Action item
In the listing, change "Where is" to "Show me" in the lines starting at the one containing "coordinates (175, 484)." and ending at the one containing "docnum-input is located". Give back only those lines, with nothing else altered.
* * * * *
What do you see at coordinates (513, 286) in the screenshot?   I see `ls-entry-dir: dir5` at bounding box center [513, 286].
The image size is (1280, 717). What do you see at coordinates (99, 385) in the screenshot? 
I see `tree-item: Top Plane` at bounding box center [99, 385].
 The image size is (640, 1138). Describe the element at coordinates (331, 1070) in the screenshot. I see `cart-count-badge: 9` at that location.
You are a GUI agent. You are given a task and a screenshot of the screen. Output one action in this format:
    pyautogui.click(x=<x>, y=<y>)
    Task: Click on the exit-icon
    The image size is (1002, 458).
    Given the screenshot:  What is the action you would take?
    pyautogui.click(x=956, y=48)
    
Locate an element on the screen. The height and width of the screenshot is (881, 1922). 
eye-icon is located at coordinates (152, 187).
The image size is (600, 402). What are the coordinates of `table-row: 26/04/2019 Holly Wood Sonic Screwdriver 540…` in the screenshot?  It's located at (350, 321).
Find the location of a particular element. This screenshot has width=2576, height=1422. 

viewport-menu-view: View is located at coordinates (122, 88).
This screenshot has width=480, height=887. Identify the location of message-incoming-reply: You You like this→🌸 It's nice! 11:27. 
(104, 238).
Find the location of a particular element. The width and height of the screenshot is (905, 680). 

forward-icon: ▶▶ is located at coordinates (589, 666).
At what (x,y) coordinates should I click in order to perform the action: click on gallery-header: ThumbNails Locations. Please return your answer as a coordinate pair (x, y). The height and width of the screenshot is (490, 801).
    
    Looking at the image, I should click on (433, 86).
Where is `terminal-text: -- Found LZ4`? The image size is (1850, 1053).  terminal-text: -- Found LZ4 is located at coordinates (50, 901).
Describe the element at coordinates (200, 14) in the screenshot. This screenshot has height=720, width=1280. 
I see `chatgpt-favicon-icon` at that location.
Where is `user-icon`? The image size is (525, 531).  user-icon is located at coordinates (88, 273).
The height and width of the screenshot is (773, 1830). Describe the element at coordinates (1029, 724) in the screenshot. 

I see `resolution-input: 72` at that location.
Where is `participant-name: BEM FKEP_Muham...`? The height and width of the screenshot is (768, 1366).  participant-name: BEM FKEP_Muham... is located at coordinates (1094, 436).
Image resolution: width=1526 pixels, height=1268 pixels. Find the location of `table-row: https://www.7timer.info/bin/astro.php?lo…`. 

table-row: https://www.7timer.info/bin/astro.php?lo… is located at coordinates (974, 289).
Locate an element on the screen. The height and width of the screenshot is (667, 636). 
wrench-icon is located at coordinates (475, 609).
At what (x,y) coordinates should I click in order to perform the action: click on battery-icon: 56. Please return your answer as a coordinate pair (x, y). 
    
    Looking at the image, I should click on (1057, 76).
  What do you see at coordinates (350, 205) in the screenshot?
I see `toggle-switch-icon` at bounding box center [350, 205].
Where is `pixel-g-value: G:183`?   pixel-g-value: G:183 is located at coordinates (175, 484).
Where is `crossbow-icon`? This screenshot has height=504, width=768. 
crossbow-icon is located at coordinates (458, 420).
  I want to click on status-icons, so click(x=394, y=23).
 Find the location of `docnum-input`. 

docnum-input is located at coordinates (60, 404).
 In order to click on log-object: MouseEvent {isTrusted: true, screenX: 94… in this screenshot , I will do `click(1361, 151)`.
* * * * *
Result of the exercise
Show me `pixel-g-value: G:183`?   pixel-g-value: G:183 is located at coordinates (175, 484).
Show me `crossbow-icon`? This screenshot has height=504, width=768. 
crossbow-icon is located at coordinates (458, 420).
  I want to click on status-icons, so click(x=394, y=23).
 Find the location of `docnum-input`. 

docnum-input is located at coordinates (60, 404).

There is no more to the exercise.